Gdzie Rzym gdzie Krym ? O tupecie owsikoidalnych.

Gdzie Rzym gdzie Krym ? O tupecie owiskoidalnych.

Izabela BRODACKA

Na dużej, szczytowej ścianie budynku na konstancińskim osiedlu Grapa namalowano mural, który w założeniu miał prezentować czy reklamować miasto Konstancin-Jeziornę. Autorem tego „dzieła” jest architekt Tytus Brzozowski, twórca innych murali, które przedstawiają, jak na architekta przystało, różne budynki, budowle i formy architektoniczne. Murale Brzozowskiego powstały, między innymi, w kilku miejscach w Warszawie. Podobny do nich jest też mural konstanciński. Są na nim budynki, które autorowi wydały się typowe, symboliczne, po prostu najważniejsze dla historii i współczesności Konstancina-Jeziorny.
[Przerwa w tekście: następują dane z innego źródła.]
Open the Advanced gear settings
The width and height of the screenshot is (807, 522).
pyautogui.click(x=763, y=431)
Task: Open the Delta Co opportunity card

Jest na nim pałac w Oborach, odrestaurowana Stara Papiernia ( tak naprawdę Stara Szmaciarnia bo Stara Papiernia była w Mirkowie, parę kilometrów dalej), kilka willi konstancińskich i skolimowskich oraz Tężnia Solankowa. Układ graficzny tego muralu ma formę starego dębu, symbolu Konstancina. Na dole jest Wisła i kilka maleńkich postaci ludzkich, archaicznych i rachitycznych. Nie ma na nim żadnego konstancińskiego kościoła.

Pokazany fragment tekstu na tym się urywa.